Regularly performing squats will do more than enhance muscle building in the legs and b**t though – it will also work your quadriceps, hamstrings, calves, abs, and lower back.

Moreover, all of these muscles must work in unison while performing a squat, which improves muscle coordination and athletic performance in general.

barbell-squat

The potential for hypertrophy here is really high. Nothing exhausts a muscle fiber better than a couple of challenging sets of heavy weight squats. Remember to push through the heels in order to keep the tension on the glutes, hamstrings and quadriceps.

#5. Leg Press

Leg presses are sometimes overlooked and considered a “lesser” exercise when compared with major compound lifts. And this cannot be further away from the truth.

Sure, squats have more advantages overall, but leg presses are insurmountable when it comes to adding pure size to your legs. By enabling you to focus on your major leg muscles, leg presses will help you strengthen these massive muscles and unlock their full potential for growth.

On the other hand, since they don’t require you to use your stabilizer muscles, you can add more weight faster and create a solid progressive overload.

leg-press

When performing leg presses, always include a warm-up set before your working sets. Getting all the joints warmed up and ready to work is crucial for injury prevention and maximum results. Find a weight that allows you to perform 15-20 clean reps and fire away.

#6. Shoulder Press

The shoulder press is a versatile compound movement that can be performed with dumbbells, barbells, kettlebells, resistance bands or a machine. It can be done while standing or sitting, and the most important part is to keep your back straight.

Among other things, it’s the perfect way to build volume in the anterior and medial heads of the deltoids, while developing triceps size and strength as well. It also targets the traps, serratus anterior and the upper portion of the pecs, although to a lesser extent.

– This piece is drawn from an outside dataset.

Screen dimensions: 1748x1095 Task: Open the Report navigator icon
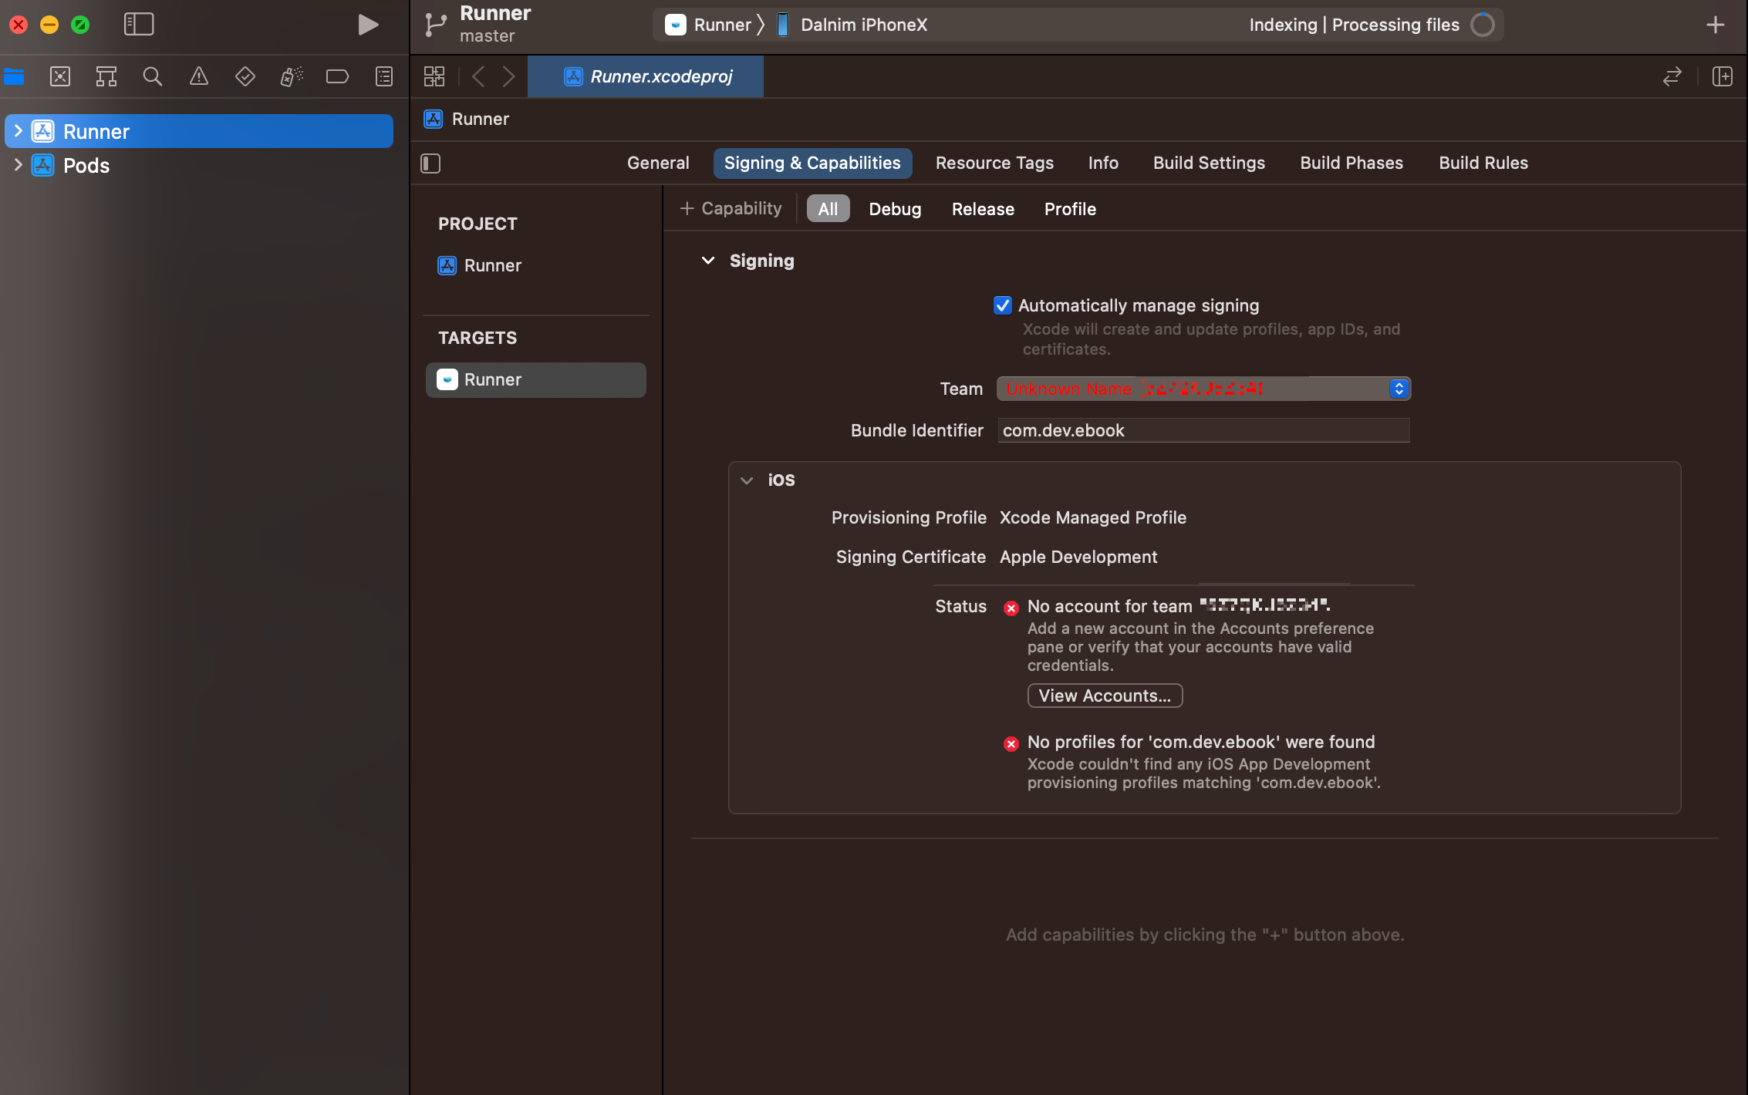pyautogui.click(x=383, y=76)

The shoulder press is simply a must-do for everyone who wants to build wide, thick shoulders.

dumbbell-shoulder-press

Depending on the grips used, angles, and variations of the shoulder press, certain aspects of the anterior, posterior, and overall shoulder region can be highlighted.

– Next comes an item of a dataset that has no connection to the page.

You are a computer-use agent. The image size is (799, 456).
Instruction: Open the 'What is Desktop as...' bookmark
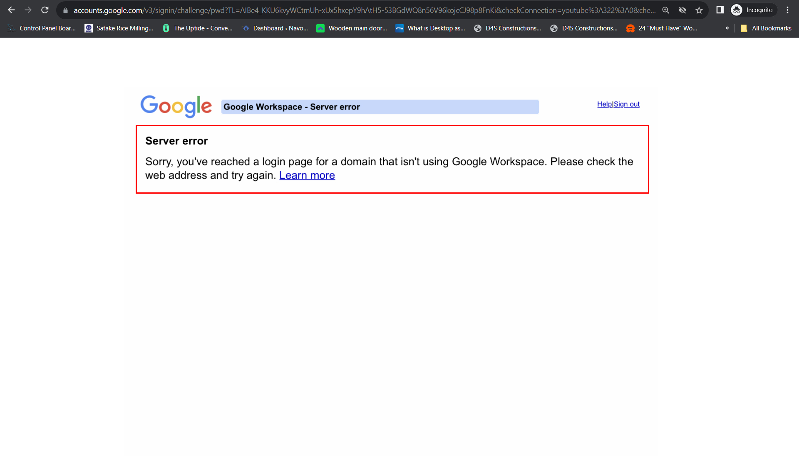click(x=431, y=28)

If you want to remain focused on the delts, shorten your range of motion. On the other hand, locking out will engage the triceps more.

#7. Bench Press

barbell-bench-press

The bench press comes in many shapes and flavors, and all of them come with their awesome benefits. The flat bench press, often regarded as the measuring stick of pressing strength, is a staple in the bodybuilding world for as long as the latter exists, and there’s a good reason for that.

Besides building the pectoralis major, the ultimate glamour muscle of the chest, the bench press strengthens the pectoralis minor (the muscle lying deep under the pec major) and serratus anterior.

For best results, use a wider grip and press through a nearly full range of motion, avoiding lock out at the top.

#8. Weighted Dips

Dips are another incredible multi-joint movement that is predominantly used for building mass in the pecs and triceps. When performed correctly, dips can add pounds of muscle to your upper body and improve your strength for other exercises such as bench presses and military presses.

Much like other compound exercises, the way you perform dips can change which muscle group is emphasized the most. Using a narrow grip with an upright torso keeps most of the focus on your triceps, while a wider grip with your weight shifter forward will target your chest more.

While performing dips, make sure to start and finish each repetition with your elbows locked out. Your descent should take around 2-3 seconds to maximize muscle breakdown.

To boost the intensity, overload your triceps with a heavy set to failure, then reduce the weight and perform an immediate drop set to welcome more blood flow – this will enhance nutrient transportation and thus encourage growth.